DALLAS — If you have health insurance through a large employer, very little may change for you. But for small businesses and the uninsured, health insurance reform could lead to some tough choices.
Rising insurance premiums over the years forced more and more small businesses in North Texas drop coverage for employees. Yet small firms remain skeptical this bill is going to put the brakes on their health costs.
Mike Slaton's bookkeeping and tax service business looks after the finances of other small businesses. But the health care bill has him looking at the impact on his own enterprise.

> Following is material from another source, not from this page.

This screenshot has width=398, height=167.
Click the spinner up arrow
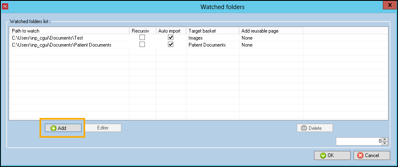[385, 139]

"I don't feel like anything in this bill is going to do anything to cause our monthly premium as business owners to go down, to provide health insurance for our employees," he said.
Slaton's view reflects that of the National Federation of Independent Business, which has 25,000 members in Texas averaging 10 employees each. The NFIB opposed the health care bill, although congressional Democrats say it will help small businesses.
Beginning this year, firms with 25 or fewer workers qualify for tax credits to provide coverage. State exchanges must be set up by 2014 for small companies to buy insurance.
But also in 2014, employers with 50 or more workers must offer insurance or pay a penalty.
Slaton offers coverage to his 11 workers, but questions if the exchanges will offer a more inexpensive option. And he expects to hear from his client businesses with about 50 employees concerned about the cost of growing.
"Businesses that wouldn't choose to grow because once they go across that point then they've got to provide it as it's mandated," Slaton said.
Slaton believes that letting insurance companies sell policies across state lines would create the competition to cut costs. But with premiums going up and up, even Slaton realizes something had to be done.
"There's no doubt there needs to be some reform with our health care system," he said.
There are 2.1 million small businesses in Texas — including those self-employed — all looking to see if this bill can really control spiraling costs.